Pregnant Women Encounter Rudeness Impending Childbirth Seems To Lower Taboos

Mary Jo Kochakian\ The Hartford Courant

“My acquaintances, my friends, my dears: How thoughtful of you to ask.”

Judith Martin, our Miss Manners, kindly suggested this response to a question this writer has heard often lately, a question that is rather personal, if you think about it.

But people don’t think about it: There apparently is a lack of boundaries between other people and pregnant women. So it might seem OK to ask an expectant mother, “Did you plan this?”

This question, and its counterpart, “How do you feel about this?,” are probably at the extreme end of the range of questions. “I bet you really want a girl this time” is maybe less so, but this might be ill-received by a woman who is quite happy to be the mother of boys.

“Do you know if it’s a boy or a girl?” also is a common question now.

Odd, this attitude.

“When a pregnant woman begins to show, there’s a major role change,” says Robin Akert, an associate professor of psychology at Wellesley College in Massachusetts. “There’s a lowering of taboos, in a sense.”

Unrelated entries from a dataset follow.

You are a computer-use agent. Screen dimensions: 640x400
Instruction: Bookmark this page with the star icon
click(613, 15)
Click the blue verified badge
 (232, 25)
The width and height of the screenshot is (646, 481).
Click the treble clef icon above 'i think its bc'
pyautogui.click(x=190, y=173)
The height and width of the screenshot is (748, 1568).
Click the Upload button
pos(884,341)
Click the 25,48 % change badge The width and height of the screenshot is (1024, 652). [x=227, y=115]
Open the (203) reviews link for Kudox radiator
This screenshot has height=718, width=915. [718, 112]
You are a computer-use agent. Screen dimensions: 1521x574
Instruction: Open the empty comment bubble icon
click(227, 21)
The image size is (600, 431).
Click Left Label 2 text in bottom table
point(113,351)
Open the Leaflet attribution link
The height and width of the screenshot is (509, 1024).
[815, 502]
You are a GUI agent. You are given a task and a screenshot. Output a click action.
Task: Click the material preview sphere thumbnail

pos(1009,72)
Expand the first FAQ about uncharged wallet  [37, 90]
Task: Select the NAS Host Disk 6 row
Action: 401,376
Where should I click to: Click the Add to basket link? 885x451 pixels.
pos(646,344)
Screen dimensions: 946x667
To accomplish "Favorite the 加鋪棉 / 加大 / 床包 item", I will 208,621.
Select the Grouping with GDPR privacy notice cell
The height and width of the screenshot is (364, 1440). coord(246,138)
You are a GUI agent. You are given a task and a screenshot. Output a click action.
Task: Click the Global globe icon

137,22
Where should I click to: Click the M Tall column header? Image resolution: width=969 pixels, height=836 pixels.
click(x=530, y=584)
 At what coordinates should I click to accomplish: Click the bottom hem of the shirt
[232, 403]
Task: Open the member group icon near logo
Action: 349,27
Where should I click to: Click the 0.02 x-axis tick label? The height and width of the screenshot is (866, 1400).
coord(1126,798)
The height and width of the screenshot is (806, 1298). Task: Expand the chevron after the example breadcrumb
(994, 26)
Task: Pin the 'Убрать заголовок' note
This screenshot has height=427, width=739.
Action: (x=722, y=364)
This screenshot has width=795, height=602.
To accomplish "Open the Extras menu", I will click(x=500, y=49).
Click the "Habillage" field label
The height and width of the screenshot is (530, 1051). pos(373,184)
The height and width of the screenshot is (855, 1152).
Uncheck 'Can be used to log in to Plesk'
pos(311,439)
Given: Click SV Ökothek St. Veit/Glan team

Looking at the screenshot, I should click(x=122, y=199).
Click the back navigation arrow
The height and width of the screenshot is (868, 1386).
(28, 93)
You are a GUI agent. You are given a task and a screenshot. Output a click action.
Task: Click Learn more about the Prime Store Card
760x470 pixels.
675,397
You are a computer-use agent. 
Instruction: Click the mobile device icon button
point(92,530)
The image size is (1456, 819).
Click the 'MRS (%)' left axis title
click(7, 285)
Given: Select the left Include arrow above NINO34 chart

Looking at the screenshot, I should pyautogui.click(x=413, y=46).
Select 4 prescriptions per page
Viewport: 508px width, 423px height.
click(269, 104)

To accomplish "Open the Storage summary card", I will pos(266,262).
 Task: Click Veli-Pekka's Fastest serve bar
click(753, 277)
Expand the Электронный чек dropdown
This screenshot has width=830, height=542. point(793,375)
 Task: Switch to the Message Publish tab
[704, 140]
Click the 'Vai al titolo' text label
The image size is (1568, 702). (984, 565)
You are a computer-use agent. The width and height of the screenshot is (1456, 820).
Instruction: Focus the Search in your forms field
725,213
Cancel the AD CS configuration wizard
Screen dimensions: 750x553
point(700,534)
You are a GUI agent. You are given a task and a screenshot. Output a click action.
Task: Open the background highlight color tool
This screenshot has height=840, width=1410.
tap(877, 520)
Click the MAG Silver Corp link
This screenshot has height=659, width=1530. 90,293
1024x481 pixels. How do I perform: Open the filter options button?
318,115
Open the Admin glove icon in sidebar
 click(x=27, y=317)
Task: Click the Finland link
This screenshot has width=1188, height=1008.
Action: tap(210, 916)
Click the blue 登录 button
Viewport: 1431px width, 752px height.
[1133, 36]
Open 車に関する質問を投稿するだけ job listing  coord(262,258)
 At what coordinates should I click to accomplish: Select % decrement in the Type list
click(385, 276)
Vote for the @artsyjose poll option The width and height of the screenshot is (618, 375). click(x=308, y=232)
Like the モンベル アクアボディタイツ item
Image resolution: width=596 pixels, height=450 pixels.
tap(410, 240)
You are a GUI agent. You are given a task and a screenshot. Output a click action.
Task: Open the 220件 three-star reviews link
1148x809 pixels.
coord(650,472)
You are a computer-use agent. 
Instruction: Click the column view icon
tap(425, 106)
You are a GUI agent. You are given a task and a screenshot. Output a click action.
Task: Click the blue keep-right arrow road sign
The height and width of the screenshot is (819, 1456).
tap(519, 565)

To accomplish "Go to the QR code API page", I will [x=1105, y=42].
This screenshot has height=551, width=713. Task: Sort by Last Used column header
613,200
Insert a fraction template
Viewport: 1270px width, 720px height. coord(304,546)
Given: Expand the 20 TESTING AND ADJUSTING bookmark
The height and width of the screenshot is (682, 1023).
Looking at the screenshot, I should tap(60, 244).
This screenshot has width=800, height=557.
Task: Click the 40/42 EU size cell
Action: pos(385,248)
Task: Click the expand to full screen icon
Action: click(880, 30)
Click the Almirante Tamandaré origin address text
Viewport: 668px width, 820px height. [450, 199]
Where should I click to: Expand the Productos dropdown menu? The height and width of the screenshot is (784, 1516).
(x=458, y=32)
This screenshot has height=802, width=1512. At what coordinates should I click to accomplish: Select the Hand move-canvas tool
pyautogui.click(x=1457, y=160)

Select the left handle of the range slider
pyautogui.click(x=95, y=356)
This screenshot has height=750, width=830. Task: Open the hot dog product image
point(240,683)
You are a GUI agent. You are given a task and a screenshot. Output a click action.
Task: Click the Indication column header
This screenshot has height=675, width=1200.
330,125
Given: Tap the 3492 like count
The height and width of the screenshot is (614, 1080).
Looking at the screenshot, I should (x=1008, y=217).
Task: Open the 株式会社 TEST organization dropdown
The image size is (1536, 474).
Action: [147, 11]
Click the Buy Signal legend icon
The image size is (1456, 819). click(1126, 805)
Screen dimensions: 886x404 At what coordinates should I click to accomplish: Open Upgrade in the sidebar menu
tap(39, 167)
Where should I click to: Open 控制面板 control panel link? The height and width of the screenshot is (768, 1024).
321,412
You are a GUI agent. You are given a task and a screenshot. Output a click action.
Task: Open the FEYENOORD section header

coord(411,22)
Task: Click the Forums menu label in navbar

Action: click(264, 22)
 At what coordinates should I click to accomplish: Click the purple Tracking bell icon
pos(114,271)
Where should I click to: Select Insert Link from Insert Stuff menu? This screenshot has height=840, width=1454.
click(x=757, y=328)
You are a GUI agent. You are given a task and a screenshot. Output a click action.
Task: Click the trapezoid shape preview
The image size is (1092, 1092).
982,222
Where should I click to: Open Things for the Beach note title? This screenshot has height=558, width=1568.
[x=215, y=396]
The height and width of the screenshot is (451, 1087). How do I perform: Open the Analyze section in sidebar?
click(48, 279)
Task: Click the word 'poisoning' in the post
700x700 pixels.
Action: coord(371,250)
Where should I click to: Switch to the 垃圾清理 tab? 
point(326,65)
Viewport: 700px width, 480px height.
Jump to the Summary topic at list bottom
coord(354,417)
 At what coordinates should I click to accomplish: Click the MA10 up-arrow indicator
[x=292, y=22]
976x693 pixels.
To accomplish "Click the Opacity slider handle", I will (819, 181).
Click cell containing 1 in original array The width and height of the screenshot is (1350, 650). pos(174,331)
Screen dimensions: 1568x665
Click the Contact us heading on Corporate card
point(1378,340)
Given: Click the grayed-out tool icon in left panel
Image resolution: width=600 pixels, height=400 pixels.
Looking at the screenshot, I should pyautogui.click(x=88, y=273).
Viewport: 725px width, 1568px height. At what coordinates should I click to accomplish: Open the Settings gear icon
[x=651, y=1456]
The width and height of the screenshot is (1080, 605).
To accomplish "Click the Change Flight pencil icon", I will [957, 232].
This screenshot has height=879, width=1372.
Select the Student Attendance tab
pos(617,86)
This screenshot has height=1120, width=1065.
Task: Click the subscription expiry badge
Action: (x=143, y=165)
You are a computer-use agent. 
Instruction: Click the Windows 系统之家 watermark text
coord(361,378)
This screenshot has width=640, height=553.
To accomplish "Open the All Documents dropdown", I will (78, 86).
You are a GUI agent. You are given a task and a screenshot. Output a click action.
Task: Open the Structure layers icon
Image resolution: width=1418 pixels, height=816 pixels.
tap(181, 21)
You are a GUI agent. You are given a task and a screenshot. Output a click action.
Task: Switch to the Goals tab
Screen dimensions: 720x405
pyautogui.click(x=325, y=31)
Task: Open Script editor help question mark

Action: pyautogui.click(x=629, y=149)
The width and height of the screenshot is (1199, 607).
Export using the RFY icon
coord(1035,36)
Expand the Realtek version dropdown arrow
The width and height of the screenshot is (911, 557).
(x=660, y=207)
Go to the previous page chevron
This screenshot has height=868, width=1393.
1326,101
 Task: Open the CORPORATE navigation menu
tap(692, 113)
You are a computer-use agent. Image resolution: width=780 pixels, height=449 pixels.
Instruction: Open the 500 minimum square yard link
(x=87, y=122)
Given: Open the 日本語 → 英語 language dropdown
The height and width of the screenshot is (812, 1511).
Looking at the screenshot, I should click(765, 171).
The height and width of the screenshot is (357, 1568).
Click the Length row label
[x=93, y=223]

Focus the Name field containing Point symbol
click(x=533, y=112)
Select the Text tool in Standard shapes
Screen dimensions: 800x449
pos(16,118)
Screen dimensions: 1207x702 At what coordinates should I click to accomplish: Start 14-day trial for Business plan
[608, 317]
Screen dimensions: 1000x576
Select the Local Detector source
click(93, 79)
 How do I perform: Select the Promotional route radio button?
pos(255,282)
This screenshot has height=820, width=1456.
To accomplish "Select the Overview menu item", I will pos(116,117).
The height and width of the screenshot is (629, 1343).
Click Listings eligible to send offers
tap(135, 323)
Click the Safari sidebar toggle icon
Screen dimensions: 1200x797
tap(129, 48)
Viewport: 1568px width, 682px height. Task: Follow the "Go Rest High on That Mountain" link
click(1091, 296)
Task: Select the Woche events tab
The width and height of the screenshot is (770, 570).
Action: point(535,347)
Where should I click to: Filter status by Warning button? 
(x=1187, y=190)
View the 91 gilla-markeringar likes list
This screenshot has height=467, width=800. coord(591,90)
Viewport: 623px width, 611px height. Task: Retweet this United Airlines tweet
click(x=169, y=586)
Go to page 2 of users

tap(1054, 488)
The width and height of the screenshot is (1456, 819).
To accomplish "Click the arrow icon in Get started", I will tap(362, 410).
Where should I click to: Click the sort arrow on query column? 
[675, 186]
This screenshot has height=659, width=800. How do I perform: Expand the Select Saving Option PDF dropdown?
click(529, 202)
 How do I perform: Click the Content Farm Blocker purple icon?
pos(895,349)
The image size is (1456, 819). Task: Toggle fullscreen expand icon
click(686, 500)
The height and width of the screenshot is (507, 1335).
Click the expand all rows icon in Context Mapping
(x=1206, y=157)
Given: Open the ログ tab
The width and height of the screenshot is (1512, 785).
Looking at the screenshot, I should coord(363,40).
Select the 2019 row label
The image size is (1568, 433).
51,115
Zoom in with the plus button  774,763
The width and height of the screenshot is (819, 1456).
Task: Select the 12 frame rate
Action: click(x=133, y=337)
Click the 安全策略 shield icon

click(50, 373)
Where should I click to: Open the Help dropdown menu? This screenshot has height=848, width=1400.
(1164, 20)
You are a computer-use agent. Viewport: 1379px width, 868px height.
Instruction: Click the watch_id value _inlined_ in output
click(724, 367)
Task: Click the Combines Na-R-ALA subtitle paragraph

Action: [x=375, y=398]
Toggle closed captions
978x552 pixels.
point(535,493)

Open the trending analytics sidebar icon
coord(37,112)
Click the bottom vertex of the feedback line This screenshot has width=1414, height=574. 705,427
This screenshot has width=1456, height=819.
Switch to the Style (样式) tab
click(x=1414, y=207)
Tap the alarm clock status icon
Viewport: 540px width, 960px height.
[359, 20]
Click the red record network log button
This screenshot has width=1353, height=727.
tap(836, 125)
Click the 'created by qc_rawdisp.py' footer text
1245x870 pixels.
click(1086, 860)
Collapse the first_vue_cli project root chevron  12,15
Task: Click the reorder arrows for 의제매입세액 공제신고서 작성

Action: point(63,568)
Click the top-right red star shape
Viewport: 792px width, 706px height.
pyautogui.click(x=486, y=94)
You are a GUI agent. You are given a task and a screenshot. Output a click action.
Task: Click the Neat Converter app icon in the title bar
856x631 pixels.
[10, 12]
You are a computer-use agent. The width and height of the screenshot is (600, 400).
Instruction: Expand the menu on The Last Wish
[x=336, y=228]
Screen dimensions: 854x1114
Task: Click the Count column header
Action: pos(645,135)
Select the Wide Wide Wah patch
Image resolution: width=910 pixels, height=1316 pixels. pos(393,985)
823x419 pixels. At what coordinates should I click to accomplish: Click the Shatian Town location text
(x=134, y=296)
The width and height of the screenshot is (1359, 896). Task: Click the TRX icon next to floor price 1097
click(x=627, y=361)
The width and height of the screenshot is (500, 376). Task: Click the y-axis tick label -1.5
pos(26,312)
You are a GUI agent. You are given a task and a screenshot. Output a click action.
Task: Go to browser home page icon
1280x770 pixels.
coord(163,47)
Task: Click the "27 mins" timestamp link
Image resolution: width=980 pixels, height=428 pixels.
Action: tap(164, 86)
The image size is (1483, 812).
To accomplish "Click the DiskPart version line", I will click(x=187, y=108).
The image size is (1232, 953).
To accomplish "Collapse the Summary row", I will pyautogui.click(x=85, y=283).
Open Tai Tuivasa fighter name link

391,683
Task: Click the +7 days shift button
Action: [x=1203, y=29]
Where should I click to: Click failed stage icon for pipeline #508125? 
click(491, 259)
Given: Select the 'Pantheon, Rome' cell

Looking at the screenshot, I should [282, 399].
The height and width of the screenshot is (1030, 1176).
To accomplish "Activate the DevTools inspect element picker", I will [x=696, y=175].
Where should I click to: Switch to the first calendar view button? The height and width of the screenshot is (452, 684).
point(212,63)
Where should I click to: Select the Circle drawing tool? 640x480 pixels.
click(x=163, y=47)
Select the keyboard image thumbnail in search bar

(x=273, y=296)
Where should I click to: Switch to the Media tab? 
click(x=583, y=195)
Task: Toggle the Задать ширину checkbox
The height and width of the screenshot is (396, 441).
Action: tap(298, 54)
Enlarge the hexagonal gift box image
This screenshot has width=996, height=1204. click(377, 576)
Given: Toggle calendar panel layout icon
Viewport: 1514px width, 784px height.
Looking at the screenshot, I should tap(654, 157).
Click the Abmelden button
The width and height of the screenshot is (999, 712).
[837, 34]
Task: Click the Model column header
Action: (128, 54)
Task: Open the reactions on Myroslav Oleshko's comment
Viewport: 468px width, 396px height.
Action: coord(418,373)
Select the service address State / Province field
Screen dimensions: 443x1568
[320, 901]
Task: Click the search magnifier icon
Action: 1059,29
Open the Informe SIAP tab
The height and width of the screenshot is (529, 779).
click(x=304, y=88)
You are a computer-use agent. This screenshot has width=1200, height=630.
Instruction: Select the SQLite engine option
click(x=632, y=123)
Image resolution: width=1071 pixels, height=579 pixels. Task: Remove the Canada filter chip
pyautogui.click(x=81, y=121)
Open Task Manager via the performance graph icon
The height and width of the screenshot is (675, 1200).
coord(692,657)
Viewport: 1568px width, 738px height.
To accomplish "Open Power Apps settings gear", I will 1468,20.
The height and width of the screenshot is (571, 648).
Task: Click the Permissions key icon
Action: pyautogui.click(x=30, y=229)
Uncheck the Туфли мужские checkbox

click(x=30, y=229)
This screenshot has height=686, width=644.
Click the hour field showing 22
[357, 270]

People would never casually ask comparable questions about one’s marriage, for example, she notes. The pattern “must be cultural, because basically everyone does it. In some eerie way, people know it’s OK to treat a pregnant woman this way.”

Some women may welcome it, she says.

“They may need it. Pregnancy is kind of a difficult thing,” she says.

A pregnant woman may become a lightning rod for other women’s feelings, says Susan Seidman, a New York City psychologist who teaches at Fordham University in New York. The expectant mother will hear things triggered by others’ emotions about the decisions they’ve made, ambivalence about having children, and so on.

“There’s a mistaken belief that pregnant women belong to the world - as if we’re all pregnant together,” she says.

The comments and questions one gets are not mean-spirited.

Rather, Akert says, people are in awe of reproduction and, with their remarks, try to connect with the excitement of childbearing.

“It does make sense” that people try to become involved. In a broad sense, a pregnant woman can be viewed as “doing this for all of us, the whole species. And it’s a wonderful thing.”

It is. But this well-intentioned attention can be tough to take.

There are two common misconceptions about pregnant women, Martin says: “that a woman’s womb is public property,” which makes it a suitable topic for polite conversation, “and that it is entertaining to a pregnant woman” to discuss what could go wrong.

Miss Manners does not allow rudeness as a response to rudeness. But neither should a woman feel required to answer prying questions.